EXERCISE DESCRIPTION: Below are records to be output exactly, every one of them.

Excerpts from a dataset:
= Beginning of Section =

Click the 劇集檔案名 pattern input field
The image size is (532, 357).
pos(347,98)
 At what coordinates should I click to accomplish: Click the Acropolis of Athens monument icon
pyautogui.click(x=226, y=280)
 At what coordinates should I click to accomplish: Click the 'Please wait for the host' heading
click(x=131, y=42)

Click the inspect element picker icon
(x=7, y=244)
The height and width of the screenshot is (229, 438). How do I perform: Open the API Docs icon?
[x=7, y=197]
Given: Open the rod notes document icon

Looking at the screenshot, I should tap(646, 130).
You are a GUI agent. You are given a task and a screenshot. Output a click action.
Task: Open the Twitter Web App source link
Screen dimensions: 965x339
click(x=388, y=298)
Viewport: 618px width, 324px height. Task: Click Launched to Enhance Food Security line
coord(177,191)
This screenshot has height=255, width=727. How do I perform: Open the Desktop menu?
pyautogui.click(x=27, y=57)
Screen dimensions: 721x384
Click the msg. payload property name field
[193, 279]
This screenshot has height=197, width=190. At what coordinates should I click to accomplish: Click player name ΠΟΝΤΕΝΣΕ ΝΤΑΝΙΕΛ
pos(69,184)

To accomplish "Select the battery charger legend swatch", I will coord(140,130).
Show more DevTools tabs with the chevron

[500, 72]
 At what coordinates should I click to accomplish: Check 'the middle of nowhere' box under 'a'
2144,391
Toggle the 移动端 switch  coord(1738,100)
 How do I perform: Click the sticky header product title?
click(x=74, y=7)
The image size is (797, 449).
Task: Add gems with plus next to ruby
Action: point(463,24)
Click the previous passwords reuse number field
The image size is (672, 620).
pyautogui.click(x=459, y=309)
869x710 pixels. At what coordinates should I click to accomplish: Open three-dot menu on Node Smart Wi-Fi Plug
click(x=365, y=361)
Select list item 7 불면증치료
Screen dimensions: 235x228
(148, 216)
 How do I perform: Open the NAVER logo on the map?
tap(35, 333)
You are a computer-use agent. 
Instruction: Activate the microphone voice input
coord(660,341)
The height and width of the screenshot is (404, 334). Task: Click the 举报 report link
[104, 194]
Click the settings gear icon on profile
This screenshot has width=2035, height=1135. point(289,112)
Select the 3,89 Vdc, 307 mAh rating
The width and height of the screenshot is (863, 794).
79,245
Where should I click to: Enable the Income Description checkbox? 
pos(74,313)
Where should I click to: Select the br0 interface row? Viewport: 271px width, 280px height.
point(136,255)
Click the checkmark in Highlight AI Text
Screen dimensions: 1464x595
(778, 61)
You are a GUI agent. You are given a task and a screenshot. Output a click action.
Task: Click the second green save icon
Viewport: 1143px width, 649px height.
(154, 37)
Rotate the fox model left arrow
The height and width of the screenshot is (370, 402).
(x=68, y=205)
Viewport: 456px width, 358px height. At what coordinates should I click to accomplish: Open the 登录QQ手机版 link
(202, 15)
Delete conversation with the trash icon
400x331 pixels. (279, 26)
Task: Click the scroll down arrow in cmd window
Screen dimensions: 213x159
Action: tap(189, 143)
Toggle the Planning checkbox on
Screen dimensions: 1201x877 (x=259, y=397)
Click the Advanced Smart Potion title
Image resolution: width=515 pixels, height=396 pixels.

= End of Section =

SOLUTION TO THIS PROBLEM:
Click the 劇集檔案名 pattern input field
The image size is (532, 357).
pos(347,98)
 At what coordinates should I click to accomplish: Click the Acropolis of Athens monument icon
pyautogui.click(x=226, y=280)
 At what coordinates should I click to accomplish: Click the 'Please wait for the host' heading
click(x=131, y=42)

Click the inspect element picker icon
(x=7, y=244)
The height and width of the screenshot is (229, 438). How do I perform: Open the API Docs icon?
[x=7, y=197]
Given: Open the rod notes document icon

Looking at the screenshot, I should tap(646, 130).
You are a GUI agent. You are given a task and a screenshot. Output a click action.
Task: Open the Twitter Web App source link
Screen dimensions: 965x339
click(x=388, y=298)
Viewport: 618px width, 324px height. Task: Click Launched to Enhance Food Security line
coord(177,191)
This screenshot has height=255, width=727. How do I perform: Open the Desktop menu?
pyautogui.click(x=27, y=57)
Screen dimensions: 721x384
Click the msg. payload property name field
[193, 279]
This screenshot has height=197, width=190. At what coordinates should I click to accomplish: Click player name ΠΟΝΤΕΝΣΕ ΝΤΑΝΙΕΛ
pos(69,184)

To accomplish "Select the battery charger legend swatch", I will coord(140,130).
Show more DevTools tabs with the chevron

[500, 72]
 At what coordinates should I click to accomplish: Check 'the middle of nowhere' box under 'a'
2144,391
Toggle the 移动端 switch  coord(1738,100)
 How do I perform: Click the sticky header product title?
click(x=74, y=7)
The image size is (797, 449).
Task: Add gems with plus next to ruby
Action: point(463,24)
Click the previous passwords reuse number field
The image size is (672, 620).
pyautogui.click(x=459, y=309)
869x710 pixels. At what coordinates should I click to accomplish: Open three-dot menu on Node Smart Wi-Fi Plug
click(x=365, y=361)
Select list item 7 불면증치료
Screen dimensions: 235x228
(148, 216)
 How do I perform: Open the NAVER logo on the map?
tap(35, 333)
You are a computer-use agent. 
Instruction: Activate the microphone voice input
coord(660,341)
The height and width of the screenshot is (404, 334). Task: Click the 举报 report link
[104, 194]
Click the settings gear icon on profile
This screenshot has width=2035, height=1135. point(289,112)
Select the 3,89 Vdc, 307 mAh rating
The width and height of the screenshot is (863, 794).
79,245
Where should I click to: Enable the Income Description checkbox? 
pos(74,313)
Where should I click to: Select the br0 interface row? Viewport: 271px width, 280px height.
point(136,255)
Click the checkmark in Highlight AI Text
Screen dimensions: 1464x595
(778, 61)
You are a GUI agent. You are given a task and a screenshot. Output a click action.
Task: Click the second green save icon
Viewport: 1143px width, 649px height.
(154, 37)
Rotate the fox model left arrow
The height and width of the screenshot is (370, 402).
(x=68, y=205)
Viewport: 456px width, 358px height. At what coordinates should I click to accomplish: Open the 登录QQ手机版 link
(202, 15)
Delete conversation with the trash icon
400x331 pixels. (279, 26)
Task: Click the scroll down arrow in cmd window
Screen dimensions: 213x159
Action: tap(189, 143)
Toggle the Planning checkbox on
Screen dimensions: 1201x877 (x=259, y=397)
Click the Advanced Smart Potion title
Image resolution: width=515 pixels, height=396 pixels.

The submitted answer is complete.